Fiscal subject related
France has released updated guidance clarifying the scope, data requirements, and reporting frequency of the upcoming mandatory transaction e-reporting system, set to reshape VAT compliance for both domestic and international operators.
The reform introduces structured electronic transmission of transaction data to the tax authorities and applies in two primary cases: B2C transactions and international B2B transactions.
B2C Transactions: Aggregated Daily Reporting
For transactions with non-taxable persons — including private individuals and non-profit organisations — businesses must submit daily aggregated VAT data.
Unlike electronic invoicing, B2C e-reporting does not require transaction-level detail. Instead, companies must transmit:
- VAT-exclusive turnover
- Tax bases broken down by VAT rate
- Corresponding VAT amounts per day
Importantly, no personal customer data is included in the reporting.
However, transactions are excluded from B2C e-reporting where the supplier is not established in France and reports VAT through the EU OSS/IOSS schemes.
International B2B: Cross-Border Transactions in Scope
The obligation also covers cross-border B2B transactions involving taxable persons not established in France, including exports and intra-Community supplies.
Foreign operators are subject to e-reporting when:
- The transaction is subject to French VAT, and
- The customer is either a non-taxable person or a taxable person not established in France.
Data requirements for international B2B transactions largely mirror electronic invoicing rules, including:
- Invoice issue date
- Unique invoice number
- VAT-exclusive totals per VAT rate
- Applicable VAT rates
Certain transactions remain outside the scope, including imports and VAT-exempt activities such as healthcare and education.
Reporting Frequency Depends on VAT Regime
The frequency of submission varies based on the company’s VAT regime:
- Standard monthly regime: reporting every 10 days (three submissions per month)

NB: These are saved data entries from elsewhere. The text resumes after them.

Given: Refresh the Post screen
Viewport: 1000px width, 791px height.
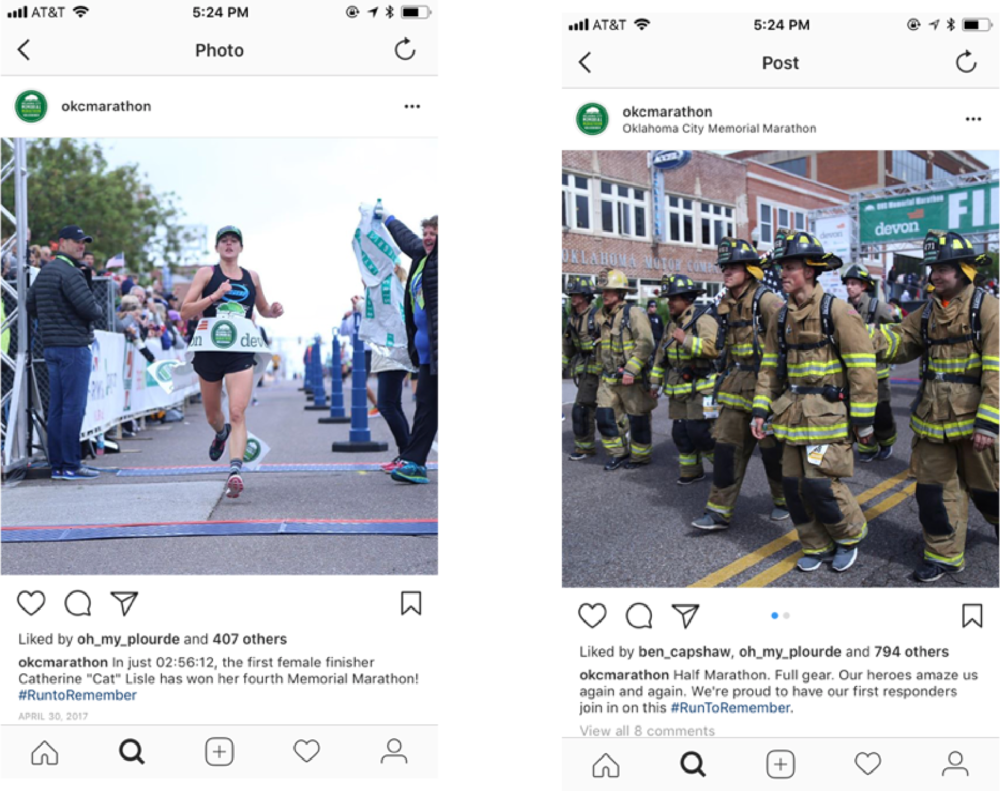Looking at the screenshot, I should (x=966, y=62).
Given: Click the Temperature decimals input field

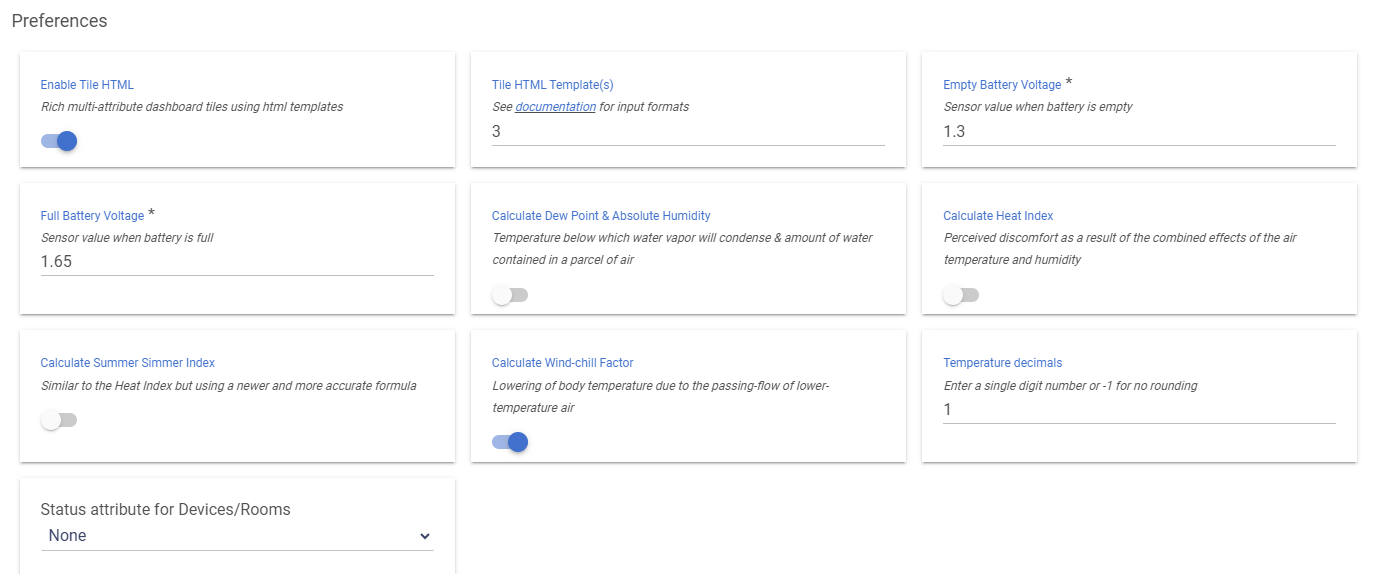Looking at the screenshot, I should (1139, 410).
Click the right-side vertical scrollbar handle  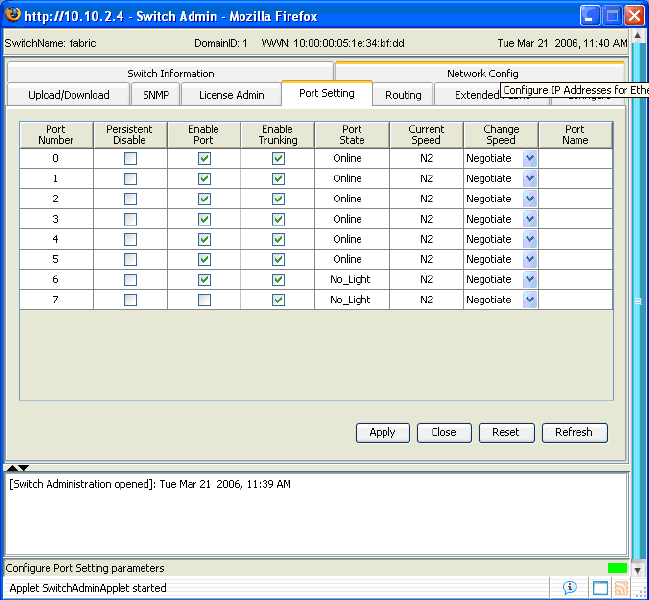pos(637,300)
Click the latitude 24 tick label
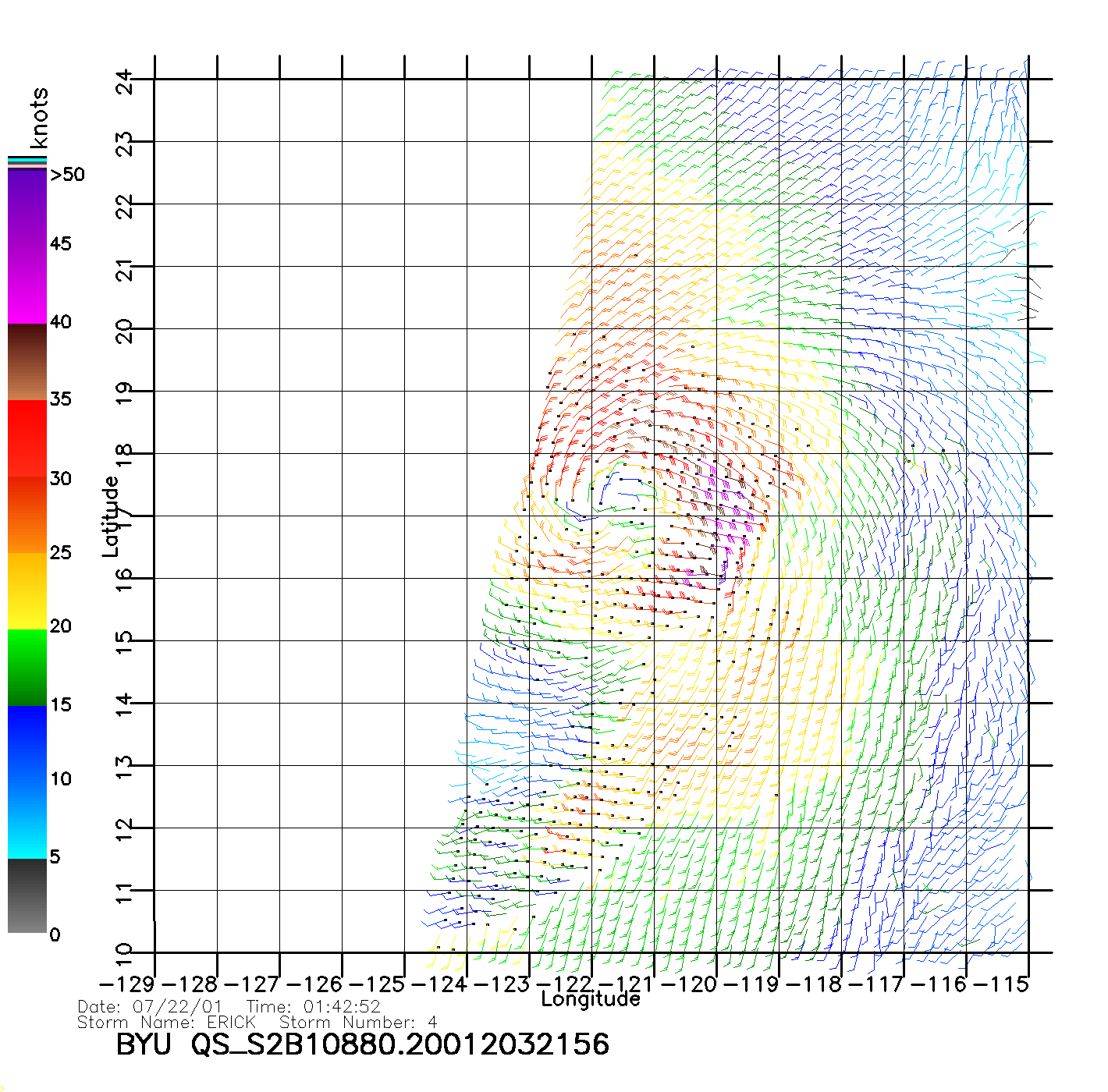Screen dimensions: 1108x1092 125,81
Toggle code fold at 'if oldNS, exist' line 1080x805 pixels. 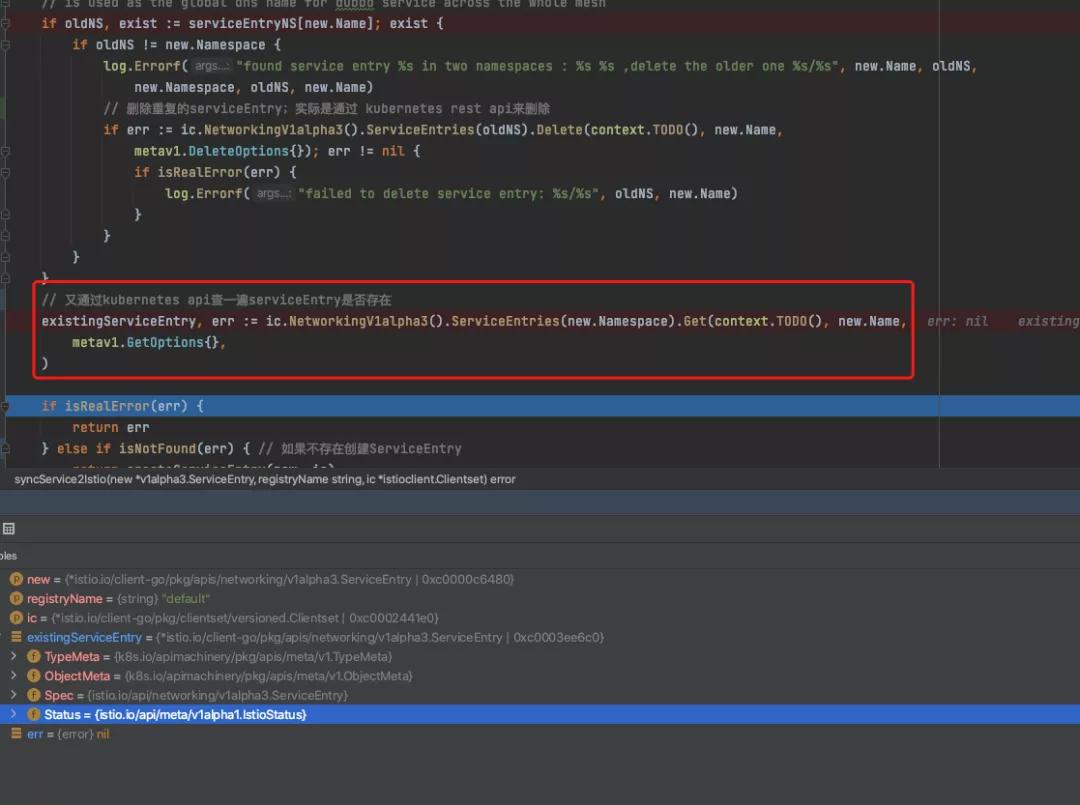coord(4,23)
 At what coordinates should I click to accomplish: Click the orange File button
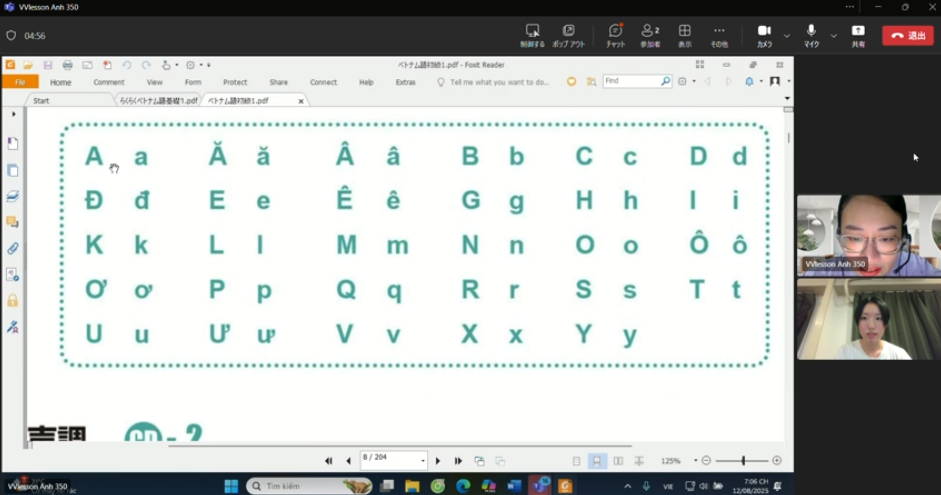point(19,82)
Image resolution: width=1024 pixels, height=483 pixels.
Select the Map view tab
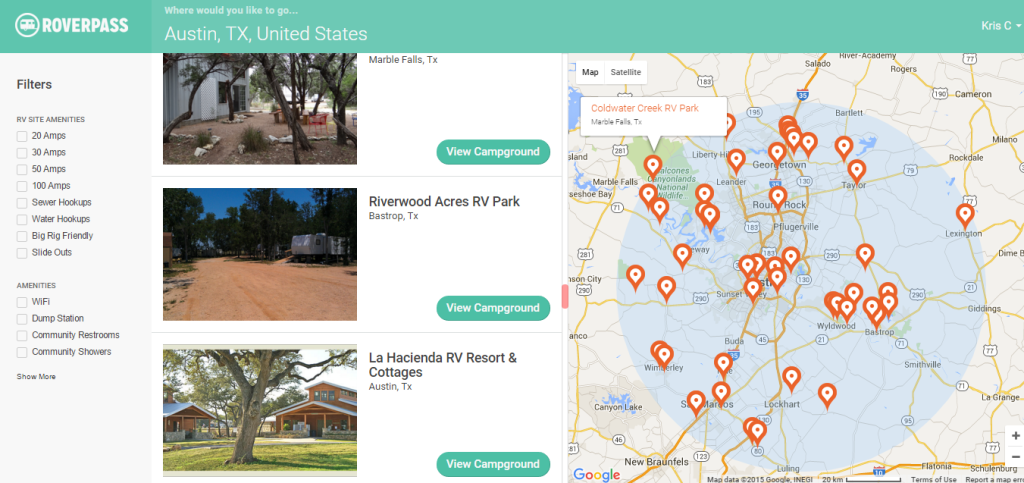point(590,72)
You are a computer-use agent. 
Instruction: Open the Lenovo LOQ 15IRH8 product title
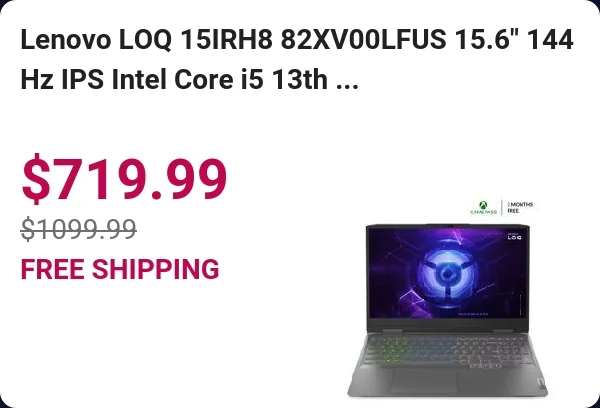[x=297, y=59]
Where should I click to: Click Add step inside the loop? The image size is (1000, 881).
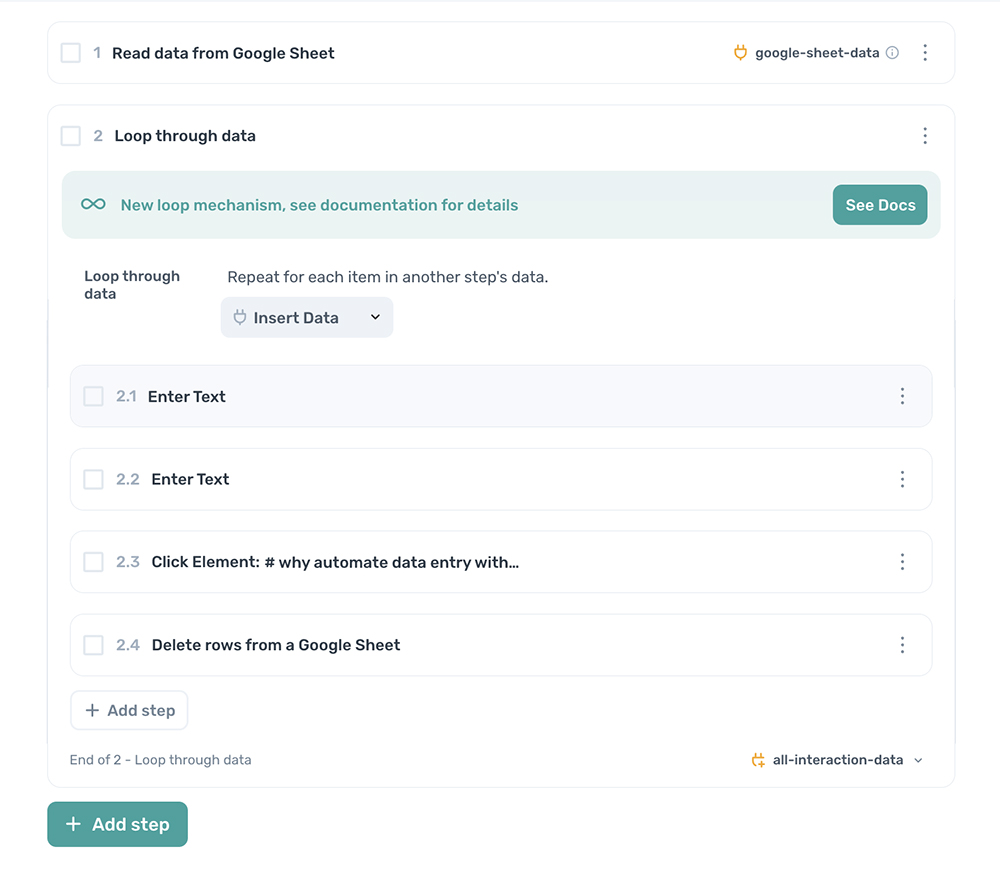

- Quarterly regime: monthly reporting
- Simplified regime: monthly reporting
- VAT exemption scheme: reporting every two months
Deadlines range from the 10th to the 30th of the month following the reporting period.
What This Means for Businesses
The clarification confirms that B2C reporting is based on aggregated daily VAT totals rather than individual receipts, easing operational impact for retailers. However, the introduction of structured, periodic transmission via approved platforms represents a significant compliance shift.
Businesses operating in France — including foreign entities subject to French VAT — should review their VAT regime classification and ensure system readiness ahead of the mandatory rollout.